What about Xenoblade Chronicles X? The battle music here is rapping over rock music. I love both of those genres, yet they still manage to combine to butcher everything I once loved. The combat can often last half a lifetime so the music just loops, it’s not a score it’s a song playing on infinite repeat. Something no one ever really does. You have characters throwing battle quips from a very, very small pool of recordings. You have the sound of the weapons clashing and the monsters attacking. You have numbers being scattered around everywhere and useless pieces of over-complicated UI crowding your screen. It’s just S-E-N-S-O-R-Y O-V-E-R-L-O-A-D. The game is filled with repeated songs, ones that would be best suited to the opening sequence of some mecha anime and not in a highly intense battle sequence. It was a soundtrack that wanted to be cool and down-with-the-children but actually it just annoyed the bejesus out of everyone.

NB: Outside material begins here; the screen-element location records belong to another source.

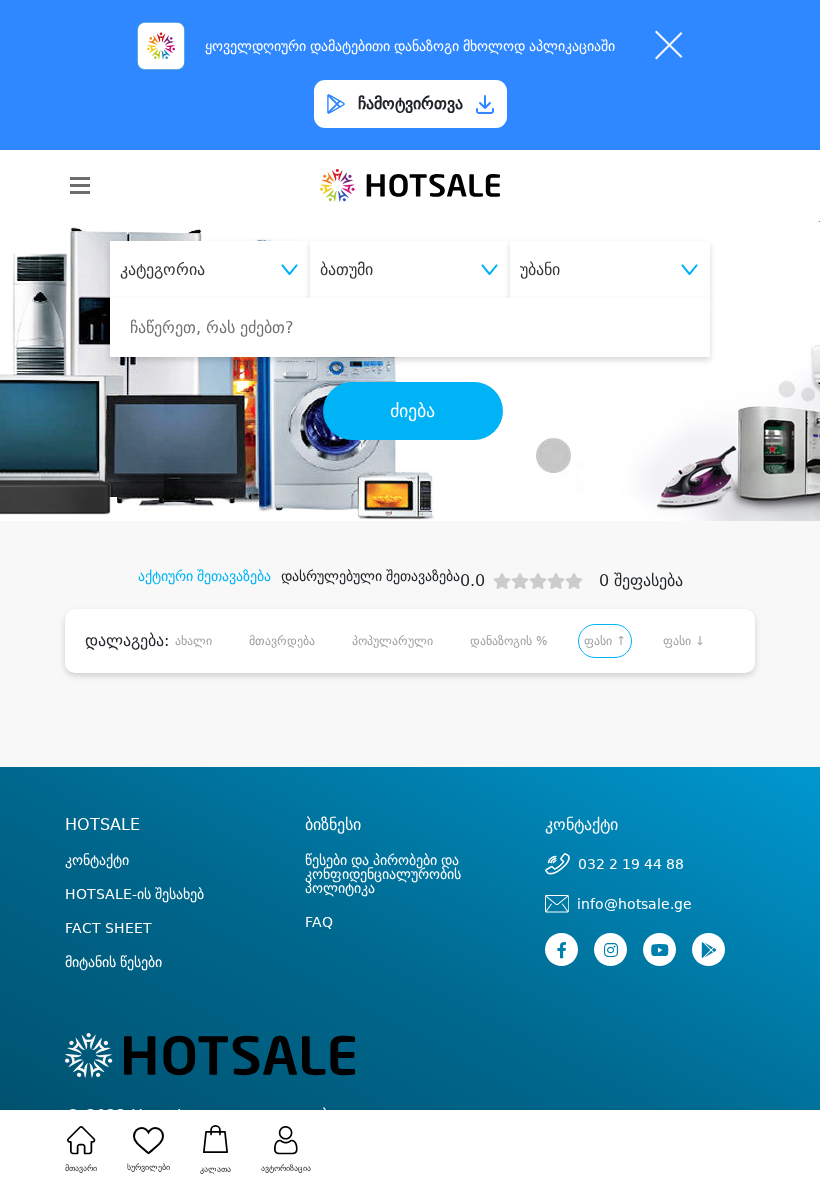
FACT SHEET (108, 928)
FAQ (319, 922)
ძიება (412, 411)
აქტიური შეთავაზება (204, 576)
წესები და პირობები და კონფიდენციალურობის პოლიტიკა (383, 874)
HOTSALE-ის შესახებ (134, 894)
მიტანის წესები (113, 962)
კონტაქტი (97, 860)
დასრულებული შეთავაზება (370, 576)
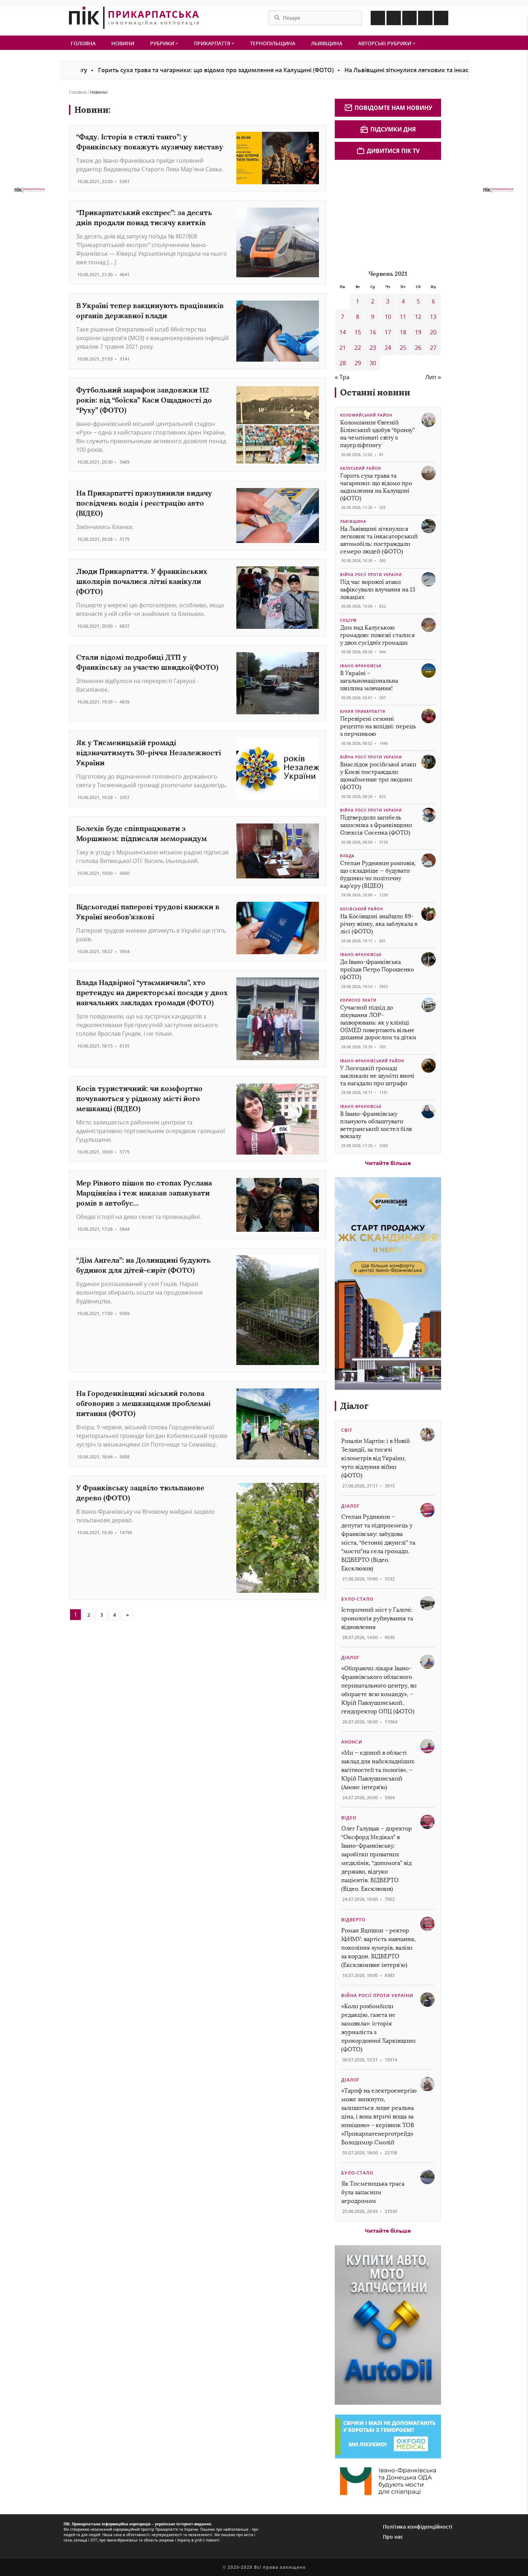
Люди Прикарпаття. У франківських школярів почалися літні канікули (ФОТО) (141, 581)
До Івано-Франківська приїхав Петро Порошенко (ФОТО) (377, 969)
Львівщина (326, 43)
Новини (122, 43)
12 (418, 317)
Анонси (351, 1742)
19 (418, 332)
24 (388, 348)
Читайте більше (388, 1162)
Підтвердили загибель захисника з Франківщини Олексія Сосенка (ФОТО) (376, 825)
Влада (347, 855)
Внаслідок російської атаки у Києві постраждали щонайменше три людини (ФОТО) (378, 775)
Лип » (433, 377)
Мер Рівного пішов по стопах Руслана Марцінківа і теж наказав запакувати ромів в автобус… (144, 1192)
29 (358, 363)
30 (373, 363)
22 (358, 348)
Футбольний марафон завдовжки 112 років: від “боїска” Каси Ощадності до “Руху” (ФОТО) (144, 399)
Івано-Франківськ (360, 665)
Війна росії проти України (371, 574)
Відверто (353, 1920)
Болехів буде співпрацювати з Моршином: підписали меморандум (141, 833)
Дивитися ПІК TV (393, 151)
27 (433, 348)
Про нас (393, 2536)
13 (433, 317)
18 (403, 332)
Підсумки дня (393, 129)
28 (342, 363)
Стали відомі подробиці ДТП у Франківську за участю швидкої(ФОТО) (147, 662)
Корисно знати (358, 1000)
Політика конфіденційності (417, 2526)
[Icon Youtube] (441, 18)
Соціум (348, 620)
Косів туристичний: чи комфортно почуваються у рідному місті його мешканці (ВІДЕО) (139, 1098)
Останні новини (375, 392)
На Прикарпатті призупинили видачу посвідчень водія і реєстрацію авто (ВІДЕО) (144, 502)
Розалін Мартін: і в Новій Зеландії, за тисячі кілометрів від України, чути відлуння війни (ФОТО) (375, 1458)
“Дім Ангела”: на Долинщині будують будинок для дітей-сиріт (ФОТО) (143, 1265)
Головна (83, 43)
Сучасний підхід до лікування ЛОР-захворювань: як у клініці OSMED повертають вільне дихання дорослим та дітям (378, 1022)
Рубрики (163, 43)
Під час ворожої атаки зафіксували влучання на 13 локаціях (377, 589)
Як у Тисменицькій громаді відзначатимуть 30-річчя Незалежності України (148, 752)
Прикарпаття (213, 43)
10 (388, 317)
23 (373, 348)
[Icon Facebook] (378, 18)
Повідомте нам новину (393, 108)
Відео (348, 1818)
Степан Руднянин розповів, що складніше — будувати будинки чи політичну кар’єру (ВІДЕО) (378, 874)
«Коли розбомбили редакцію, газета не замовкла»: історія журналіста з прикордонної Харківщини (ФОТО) (378, 2028)
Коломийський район (366, 415)
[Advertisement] (389, 214)
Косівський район (361, 908)
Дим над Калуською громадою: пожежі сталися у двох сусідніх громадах (377, 635)
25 (403, 348)
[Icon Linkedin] (409, 18)
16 (373, 332)
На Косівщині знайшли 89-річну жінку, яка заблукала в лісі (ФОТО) (378, 924)
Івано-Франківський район (372, 1060)
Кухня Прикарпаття (362, 711)
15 (358, 332)
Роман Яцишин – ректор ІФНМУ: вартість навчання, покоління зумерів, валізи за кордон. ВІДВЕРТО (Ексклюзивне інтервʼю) (378, 1947)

How does it filter down to indie titles? Recently I’ve been falling back in love with Hyper Light Drifter. This is a game that forfeited voice overs, hecking dang and flip it even forfeited words. It did almost every piece of storytelling with beautiful visuals and well executed sound. I first started thinking about the creativity behind the sound design when I heard the noise your character makes when you click speak to an NPC you’ve already spoken to. It’s like a muffled chirp, a bitcrushed Pac-Man noise. But it kind of sounds like talking. It definitely implies it. Under other circumstances it might just sound like nothing, but they knew what it would both look and sound like. Most people will think of HLD as a masterclass in visual storytelling and visual learning (and they’d be damn right) but actually – despite its incredible visuals – the atmosphere is mostly conveyed through the sound. The sound design in this game blends in real world sounds, such as the noise the slash makes as you hear the cloth robes move off of the arm of the Drifter. Adding those real world noises – in careful moderation – adds weight and feel to an otherwise very simple 2D character. The background noise almost feels like it’s the world around you that is making it, but really it’s just ambient noises from a synthesiser. However they’re so perfectly contextualised that you genuinely feel a sense of lonely emptiness in the vast expanses of the world you inhabit. It’s not just sad music to make you feel alone, it’s sound design that conveys a range of feelings and establishes an ambience for a reason. This is a game in which muting it, where you could otherwise be listening and experiencing, would be a terrible shame.